RECORDED INFORMATION.
= Beginning of Section =

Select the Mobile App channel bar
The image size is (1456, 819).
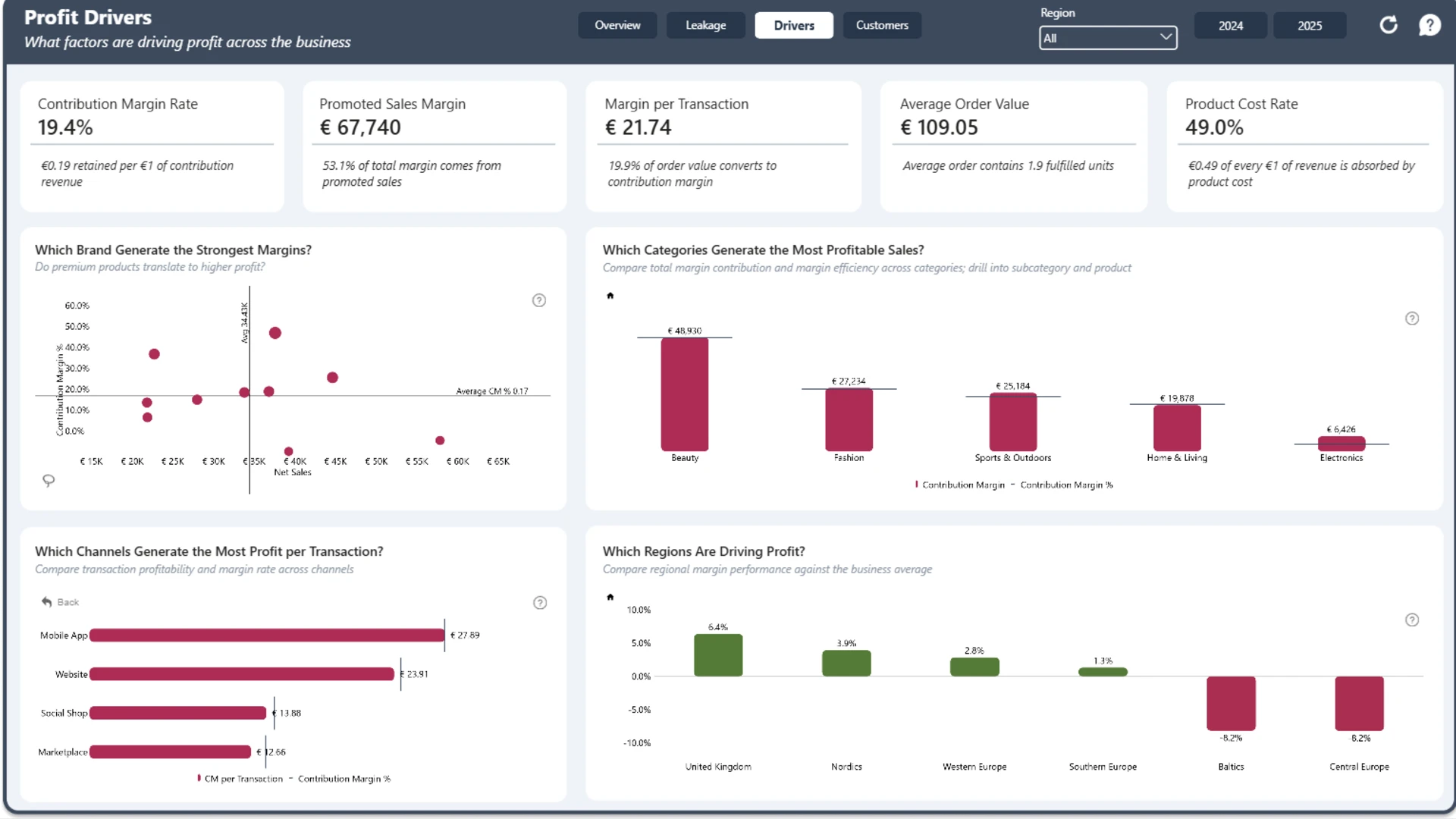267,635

= End of Section =
= Beginning of Section =

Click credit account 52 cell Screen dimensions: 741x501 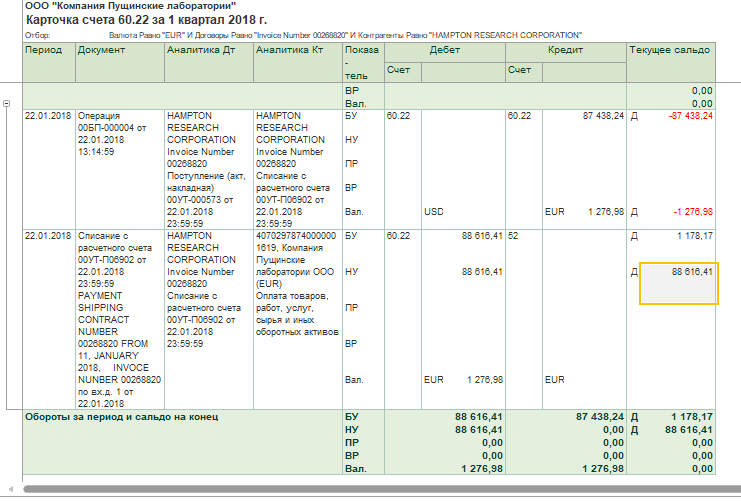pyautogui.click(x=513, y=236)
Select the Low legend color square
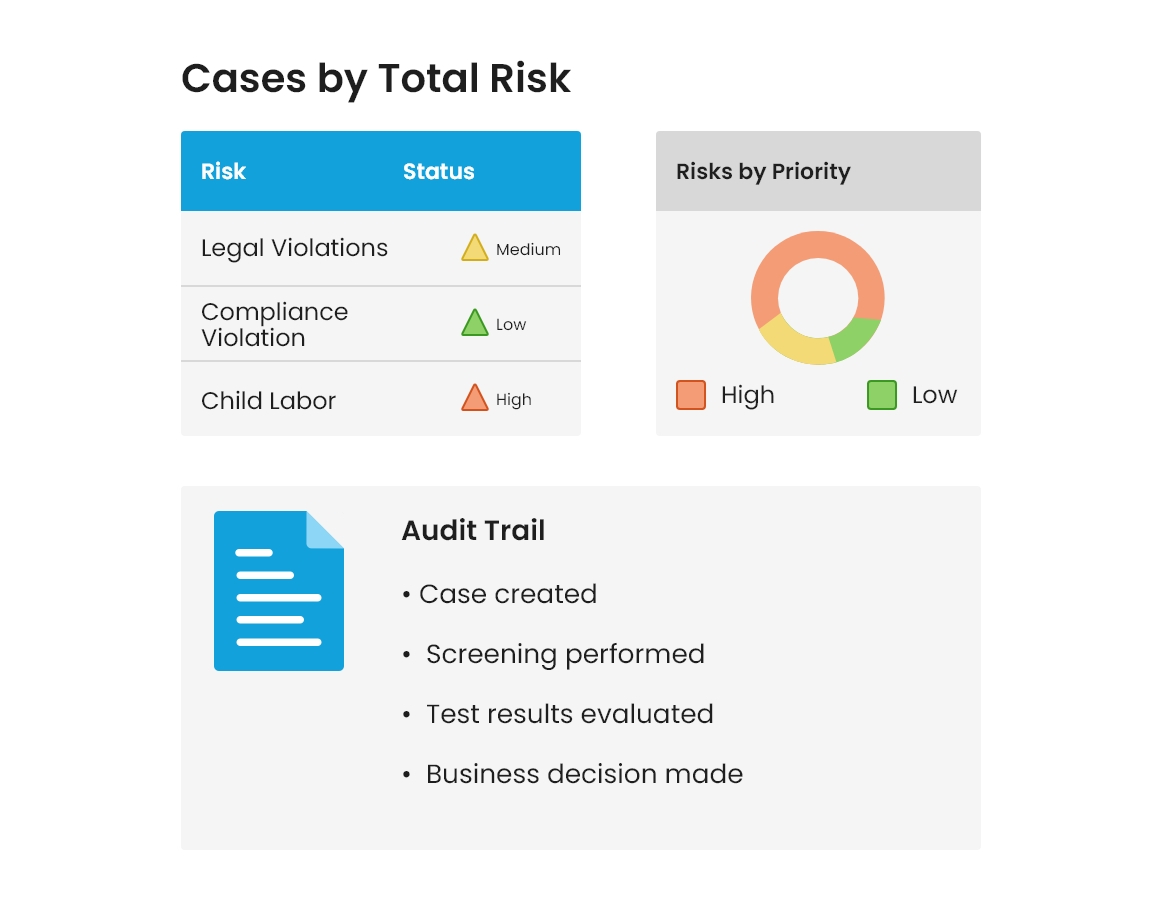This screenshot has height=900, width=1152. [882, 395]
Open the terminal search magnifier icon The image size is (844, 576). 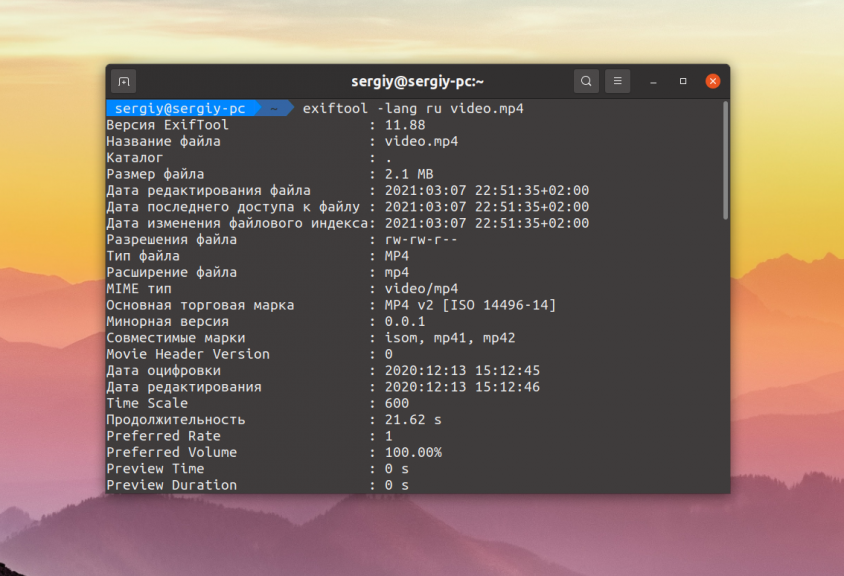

= End of Section =

Starting at the line above that holds "Select the Low legend color square", repeat every line exactly down to and including the line that holds "Open the terminal", then stop. Do not carry over any pictures.

YOUR SOLUTION.
Select the Low legend color square
This screenshot has height=900, width=1152. [882, 395]
Open the terminal search magnifier icon The image size is (844, 576). 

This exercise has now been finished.